The graduate student leadership and university administration are still split over an alleged 14-year-old promise to build a graduate student center on the campus.
But the money that was supposed to fund the project is going toward a good cause, both sides now agree.
The 30 percent chunk of income from rent payments at the Graduate Gardens and Graduate Hills – money the Graduate Student Government says was committed to the proposed center – is going toward badly needed upgrades at both housing complexes.
GSG President Laura Moore said she is pleased with the improvements and gave credit to Linda Clement, the university’s vice president for student affairs, for channeling the money toward graduate students. Clement was not in a position to make decisions about the center in 1994, when the initial promise was made.
“Under her leadership, the money has been spent appropriately,” Moore said.
That doesn’t mean Moore and Clement are any closer to seeing eye to eye on the formerly proposed graduate center.
“This was a $13.5 million broken promise,” Moore said.
Not so, argues Clement, who repeated the university’s claim at a GSG meeting last week that no commitment was ever signed. “There were no promises,” Clement said in an interview. “That’s a pretty strong word to be using. There was just a press release.” She pointed out that a contract was never drawn up, and the press release listed a number of possibilities for using income from rent money at the graduate housing complexes.
Over the years, the $13.83 million collected has wound up going toward construction of the Alumni Center, the Clarice Smith Performing Arts Center and other projects.
Moore said she’s happy with the university spending the money on improvements to the Graduate Gardens and Graduate Hills. The funds have been used to buy blue light phones and voice and data jacks for the apartments and will be spent on a sprinkler system this summer, Clement said.
The sprinkler system is a long overdue improvement, according to Moore.
“It’s unthinkable there are no sprinklers at these properties,” Moore said. “It’s 2008.”
GSG members say more work needs to be done, though.
“The apartments are quite terrible,” said Anupama Kothari, the GSG’s vice president of financial affairs.
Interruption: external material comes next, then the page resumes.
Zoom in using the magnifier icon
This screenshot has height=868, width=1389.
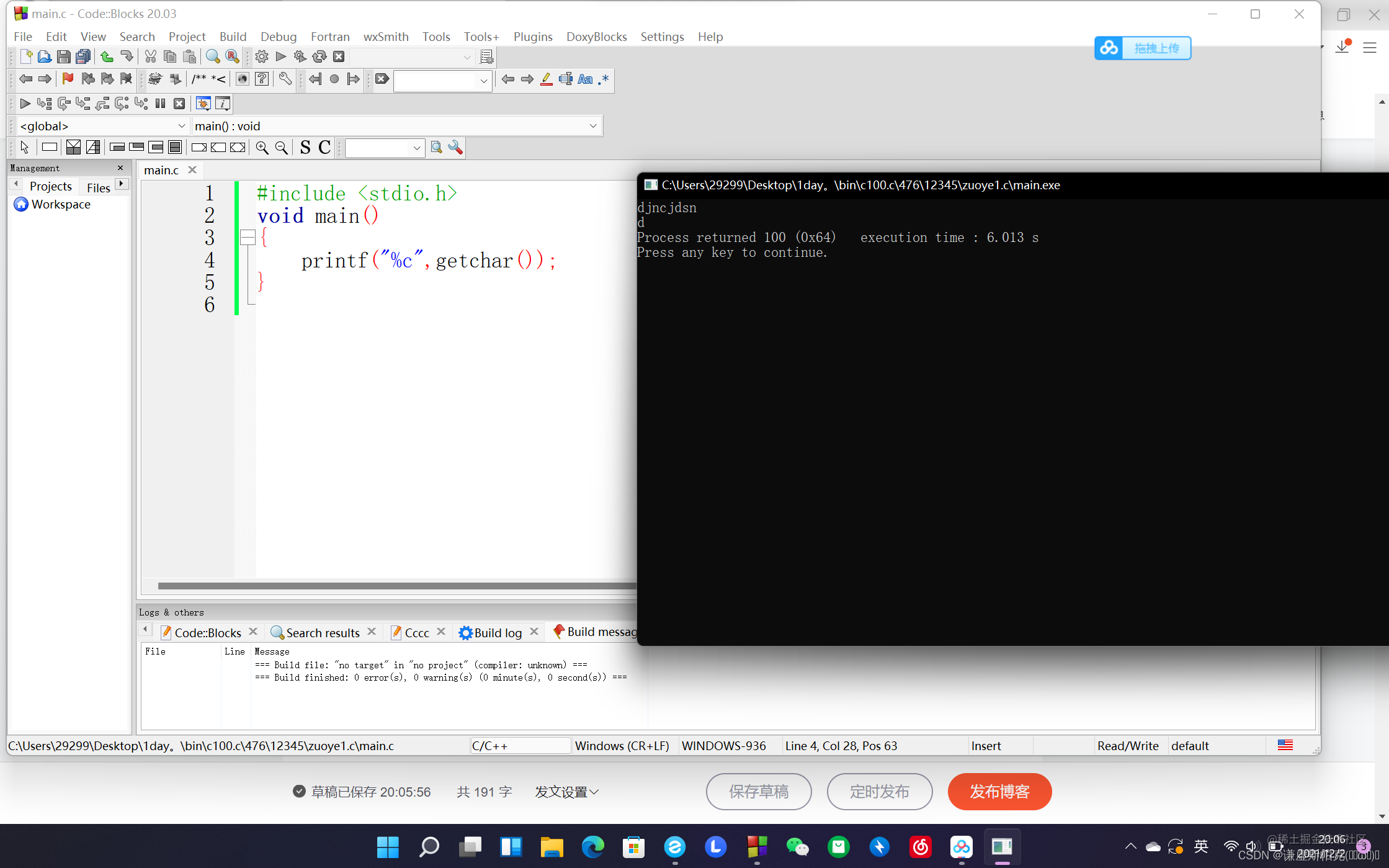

Kothari said the apartments are pest-infested and unsafe.
Although Clement insists there was no firm commitment, the university did spend time and money examining possibilities for the center.
Andy Fellows, the GSG president in 1994 and a former city councilman, was flown to the University of Michigan in Ann Arbor to look at their Graduate Student Center. He was also a member of a committee that examined potential sites and plans for the center. Fellows has said in the past he thought there was an agreement.